Selected text:

------------------------

As the regional administrative provider for the EMS system, countywide programs, and a local ALS provider, King County EMS is tightly linked with Kent and FD CARES. It’s experienced with similar programs, having trialed community medical technicians to answer low-acuity calls back in 2011, then in 2012–13 testing their referral of patients to community resources. Its current third CMT pilot was developed with an eye toward greater integration with county fire departments.

CARE71’s last call of the day isn’t a proactive visit. Instead it’s summoned to assist with a 9-1-1 call that’s ending in an involuntary psych commitment. A woman who’s the sole caregiver to a mother in decline is at the end of her rope and threatened to shoot herself.

PD and another ambulance are already on scene. The woman weeps in the back of that rig. She doesn’t want to talk. Willits and Dudley head inside to deal with mom.

Mom is lovely and sweet and cooperative but has no idea. My daughter takes care of me, she tells them. Your daughter probably won’t be home tonight. Is there someone else? There isn’t.

Meanwhile, officers quietly perform a cursory search for firearms (result: none) and Madlem employs a smart trick, going to the kitchen in search of a current wall calendar. It’s there above the sink, open to the right month and showing notes, numbers and other signals of activity—a positive sign the woman has some functioning circle of family/friends/caregivers. A sticky note bears a name and number labeled social worker. They ask mom if she has a social worker. She says no.

This isn’t a call like White’s that can be resolved here today. This is a “best we can do for now, let’s get her through the night” kind of call. Substantive help for mother and daughter will take time.

They leave a message for the social worker. They knock on the door across the hall and ask the neighbor there if she’ll check in on mom once or twice during the evening. Tomorrow morning the crew of CARE71 will stop back by.

------------------------

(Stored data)
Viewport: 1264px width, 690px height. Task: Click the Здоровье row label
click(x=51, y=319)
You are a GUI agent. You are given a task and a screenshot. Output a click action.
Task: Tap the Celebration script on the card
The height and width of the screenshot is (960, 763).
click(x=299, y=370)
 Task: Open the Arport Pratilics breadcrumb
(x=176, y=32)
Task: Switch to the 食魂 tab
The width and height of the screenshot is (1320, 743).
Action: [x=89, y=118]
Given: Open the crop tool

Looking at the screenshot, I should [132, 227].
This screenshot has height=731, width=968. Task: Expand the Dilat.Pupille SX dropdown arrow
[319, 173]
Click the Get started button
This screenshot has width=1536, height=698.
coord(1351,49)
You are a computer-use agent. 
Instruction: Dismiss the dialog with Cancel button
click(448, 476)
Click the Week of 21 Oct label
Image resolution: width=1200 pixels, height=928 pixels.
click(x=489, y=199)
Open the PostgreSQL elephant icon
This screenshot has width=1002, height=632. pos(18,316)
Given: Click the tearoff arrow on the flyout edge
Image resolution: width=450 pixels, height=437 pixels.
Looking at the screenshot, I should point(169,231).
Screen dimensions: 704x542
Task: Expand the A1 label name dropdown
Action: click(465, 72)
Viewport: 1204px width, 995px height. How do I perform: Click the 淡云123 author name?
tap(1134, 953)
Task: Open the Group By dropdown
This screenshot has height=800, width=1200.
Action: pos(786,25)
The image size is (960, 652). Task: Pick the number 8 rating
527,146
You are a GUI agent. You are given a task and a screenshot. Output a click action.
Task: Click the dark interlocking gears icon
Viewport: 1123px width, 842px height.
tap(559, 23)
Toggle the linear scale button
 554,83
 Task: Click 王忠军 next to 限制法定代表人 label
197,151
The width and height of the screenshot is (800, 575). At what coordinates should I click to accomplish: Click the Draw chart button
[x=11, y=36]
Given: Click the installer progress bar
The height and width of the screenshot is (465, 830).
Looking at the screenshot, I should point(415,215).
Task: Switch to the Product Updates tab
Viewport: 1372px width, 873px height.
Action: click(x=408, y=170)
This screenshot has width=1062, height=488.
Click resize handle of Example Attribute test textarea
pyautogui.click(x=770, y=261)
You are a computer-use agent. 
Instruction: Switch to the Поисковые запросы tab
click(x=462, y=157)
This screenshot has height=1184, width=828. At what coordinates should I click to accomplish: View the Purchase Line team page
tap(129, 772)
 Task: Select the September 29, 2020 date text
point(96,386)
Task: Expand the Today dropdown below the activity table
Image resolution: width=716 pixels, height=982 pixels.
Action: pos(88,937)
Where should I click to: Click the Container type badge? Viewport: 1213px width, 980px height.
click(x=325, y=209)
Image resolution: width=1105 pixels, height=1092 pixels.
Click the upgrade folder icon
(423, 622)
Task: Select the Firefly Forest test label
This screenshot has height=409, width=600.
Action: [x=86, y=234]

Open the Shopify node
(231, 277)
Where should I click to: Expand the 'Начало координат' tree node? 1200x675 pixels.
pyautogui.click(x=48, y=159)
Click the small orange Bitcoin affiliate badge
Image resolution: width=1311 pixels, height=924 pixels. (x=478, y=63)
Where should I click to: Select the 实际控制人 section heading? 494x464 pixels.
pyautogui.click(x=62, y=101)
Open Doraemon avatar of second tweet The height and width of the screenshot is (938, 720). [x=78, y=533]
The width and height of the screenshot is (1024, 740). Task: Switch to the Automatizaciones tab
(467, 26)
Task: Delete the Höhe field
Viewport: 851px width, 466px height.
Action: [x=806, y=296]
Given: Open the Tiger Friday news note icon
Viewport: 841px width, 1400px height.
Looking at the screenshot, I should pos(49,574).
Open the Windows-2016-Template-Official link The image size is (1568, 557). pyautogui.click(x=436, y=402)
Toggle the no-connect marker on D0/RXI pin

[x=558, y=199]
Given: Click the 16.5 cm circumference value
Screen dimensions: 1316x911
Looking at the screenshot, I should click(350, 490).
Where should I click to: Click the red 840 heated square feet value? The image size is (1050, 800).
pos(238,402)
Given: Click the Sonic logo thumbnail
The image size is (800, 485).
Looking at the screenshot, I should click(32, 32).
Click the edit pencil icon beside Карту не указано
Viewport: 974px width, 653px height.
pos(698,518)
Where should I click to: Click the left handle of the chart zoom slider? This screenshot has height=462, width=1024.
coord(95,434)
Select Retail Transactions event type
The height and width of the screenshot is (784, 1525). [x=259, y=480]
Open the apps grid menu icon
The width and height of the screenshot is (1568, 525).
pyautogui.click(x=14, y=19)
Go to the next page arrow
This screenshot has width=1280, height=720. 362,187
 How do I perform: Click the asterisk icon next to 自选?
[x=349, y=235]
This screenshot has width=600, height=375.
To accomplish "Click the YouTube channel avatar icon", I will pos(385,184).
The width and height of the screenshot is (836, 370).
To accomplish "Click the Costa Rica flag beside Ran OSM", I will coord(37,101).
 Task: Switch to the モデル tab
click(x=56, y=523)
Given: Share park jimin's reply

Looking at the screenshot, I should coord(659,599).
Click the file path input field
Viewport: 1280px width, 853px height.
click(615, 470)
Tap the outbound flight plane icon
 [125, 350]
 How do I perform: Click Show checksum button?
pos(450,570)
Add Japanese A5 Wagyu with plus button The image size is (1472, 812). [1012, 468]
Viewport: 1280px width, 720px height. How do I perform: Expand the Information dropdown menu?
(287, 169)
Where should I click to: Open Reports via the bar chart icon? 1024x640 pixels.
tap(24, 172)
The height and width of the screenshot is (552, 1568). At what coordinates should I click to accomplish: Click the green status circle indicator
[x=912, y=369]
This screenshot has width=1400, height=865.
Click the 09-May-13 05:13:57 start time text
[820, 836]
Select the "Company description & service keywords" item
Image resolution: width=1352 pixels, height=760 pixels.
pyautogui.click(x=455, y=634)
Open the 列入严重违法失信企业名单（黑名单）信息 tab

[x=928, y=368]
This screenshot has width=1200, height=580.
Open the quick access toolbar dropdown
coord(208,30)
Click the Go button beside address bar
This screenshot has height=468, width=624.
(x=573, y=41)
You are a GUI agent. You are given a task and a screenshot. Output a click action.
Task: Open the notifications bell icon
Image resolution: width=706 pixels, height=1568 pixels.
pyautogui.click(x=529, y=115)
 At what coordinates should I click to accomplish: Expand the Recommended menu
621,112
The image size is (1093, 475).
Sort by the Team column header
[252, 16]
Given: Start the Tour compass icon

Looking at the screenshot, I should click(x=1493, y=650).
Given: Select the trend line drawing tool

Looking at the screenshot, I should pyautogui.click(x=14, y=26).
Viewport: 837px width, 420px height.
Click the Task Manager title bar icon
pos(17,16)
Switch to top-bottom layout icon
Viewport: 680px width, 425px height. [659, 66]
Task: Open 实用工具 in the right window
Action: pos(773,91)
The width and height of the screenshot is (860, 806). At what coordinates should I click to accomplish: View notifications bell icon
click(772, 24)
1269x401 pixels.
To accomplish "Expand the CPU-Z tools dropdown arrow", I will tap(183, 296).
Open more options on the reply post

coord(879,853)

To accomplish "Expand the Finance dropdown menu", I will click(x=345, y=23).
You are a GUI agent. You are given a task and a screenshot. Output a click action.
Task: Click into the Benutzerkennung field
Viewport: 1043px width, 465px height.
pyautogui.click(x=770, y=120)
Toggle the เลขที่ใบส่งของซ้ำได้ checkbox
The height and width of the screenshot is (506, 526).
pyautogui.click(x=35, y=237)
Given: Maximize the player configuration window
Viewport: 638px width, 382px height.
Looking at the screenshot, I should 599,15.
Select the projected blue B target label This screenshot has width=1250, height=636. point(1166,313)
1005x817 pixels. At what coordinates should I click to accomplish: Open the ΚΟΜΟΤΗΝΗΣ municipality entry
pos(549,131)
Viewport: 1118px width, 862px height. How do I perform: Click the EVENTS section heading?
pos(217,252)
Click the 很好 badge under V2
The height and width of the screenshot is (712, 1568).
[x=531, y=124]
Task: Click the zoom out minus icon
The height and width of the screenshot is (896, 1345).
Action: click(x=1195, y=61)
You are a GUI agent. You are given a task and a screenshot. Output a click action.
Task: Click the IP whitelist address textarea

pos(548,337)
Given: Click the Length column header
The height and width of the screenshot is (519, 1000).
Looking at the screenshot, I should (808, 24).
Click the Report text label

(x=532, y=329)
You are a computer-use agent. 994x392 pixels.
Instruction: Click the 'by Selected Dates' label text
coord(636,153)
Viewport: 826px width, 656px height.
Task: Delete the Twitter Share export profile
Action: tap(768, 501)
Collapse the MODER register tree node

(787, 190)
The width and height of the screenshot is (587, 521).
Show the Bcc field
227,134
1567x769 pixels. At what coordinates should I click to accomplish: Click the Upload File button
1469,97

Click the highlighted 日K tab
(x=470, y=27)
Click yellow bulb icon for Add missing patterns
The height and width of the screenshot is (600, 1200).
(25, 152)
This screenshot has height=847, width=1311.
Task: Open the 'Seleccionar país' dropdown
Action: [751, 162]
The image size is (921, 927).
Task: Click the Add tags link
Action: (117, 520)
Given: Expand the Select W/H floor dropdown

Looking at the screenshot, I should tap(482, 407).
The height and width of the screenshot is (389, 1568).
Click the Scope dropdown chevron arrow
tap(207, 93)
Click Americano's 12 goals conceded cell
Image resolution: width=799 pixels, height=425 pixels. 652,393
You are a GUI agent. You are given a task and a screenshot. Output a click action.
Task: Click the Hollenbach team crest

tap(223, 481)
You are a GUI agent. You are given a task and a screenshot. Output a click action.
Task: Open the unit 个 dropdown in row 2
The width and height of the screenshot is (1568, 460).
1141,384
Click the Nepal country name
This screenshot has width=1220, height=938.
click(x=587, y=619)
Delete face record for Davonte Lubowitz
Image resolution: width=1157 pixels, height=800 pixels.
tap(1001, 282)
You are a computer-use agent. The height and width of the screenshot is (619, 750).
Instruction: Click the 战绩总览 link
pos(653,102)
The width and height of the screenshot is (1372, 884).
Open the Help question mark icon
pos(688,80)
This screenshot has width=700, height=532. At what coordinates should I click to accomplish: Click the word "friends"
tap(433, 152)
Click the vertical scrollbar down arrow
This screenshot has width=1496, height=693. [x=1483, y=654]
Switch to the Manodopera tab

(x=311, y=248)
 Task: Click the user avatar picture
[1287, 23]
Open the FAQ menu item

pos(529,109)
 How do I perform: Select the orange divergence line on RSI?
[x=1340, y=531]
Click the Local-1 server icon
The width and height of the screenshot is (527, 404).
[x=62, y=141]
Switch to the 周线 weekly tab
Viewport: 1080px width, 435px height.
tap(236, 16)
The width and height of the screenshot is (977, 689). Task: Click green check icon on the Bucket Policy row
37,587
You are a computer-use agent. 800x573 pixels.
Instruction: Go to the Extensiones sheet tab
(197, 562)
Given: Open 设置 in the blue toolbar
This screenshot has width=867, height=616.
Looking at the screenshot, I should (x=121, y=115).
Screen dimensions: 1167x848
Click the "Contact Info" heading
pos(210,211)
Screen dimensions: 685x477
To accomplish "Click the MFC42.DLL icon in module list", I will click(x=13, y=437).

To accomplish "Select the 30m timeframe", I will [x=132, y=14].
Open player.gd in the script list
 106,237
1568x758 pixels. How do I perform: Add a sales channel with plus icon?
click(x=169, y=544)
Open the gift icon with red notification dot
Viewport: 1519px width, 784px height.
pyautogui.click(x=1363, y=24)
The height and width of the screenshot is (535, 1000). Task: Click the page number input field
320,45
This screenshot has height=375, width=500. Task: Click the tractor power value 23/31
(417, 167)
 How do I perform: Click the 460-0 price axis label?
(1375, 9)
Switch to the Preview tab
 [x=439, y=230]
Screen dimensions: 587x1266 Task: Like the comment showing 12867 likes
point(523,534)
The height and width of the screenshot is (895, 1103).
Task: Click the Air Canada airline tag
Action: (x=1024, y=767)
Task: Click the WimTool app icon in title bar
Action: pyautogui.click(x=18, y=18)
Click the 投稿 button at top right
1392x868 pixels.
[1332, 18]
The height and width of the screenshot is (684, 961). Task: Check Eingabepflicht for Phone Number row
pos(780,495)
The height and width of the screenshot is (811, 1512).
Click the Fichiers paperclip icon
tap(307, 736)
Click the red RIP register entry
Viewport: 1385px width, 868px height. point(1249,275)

------------------------

Using the information:
a - Translate this sentence from the passage about CARE71 into Spanish: "Substantive help for mother and daughter will take time."
b - Based on the passage about CARE71, answer yes or no to each statement, and quote the words that decide it:
(i) King County EMS trialed community medical technicians in 2011.
(ii) Officers found firearms in the home.
(iii) The mother said she has a social worker.
The stored data is separate material and is not part of the passage about CARE71.

Results of the tasks:
a - La ayuda sustancial para madre e hija llevará tiempo.

b -
(i) Yes: "having trialed community medical technicians to answer low-acuity calls back in 2011"
(ii) No: "(result: none)"
(iii) No: "They ask mom if she has a social worker. She says no."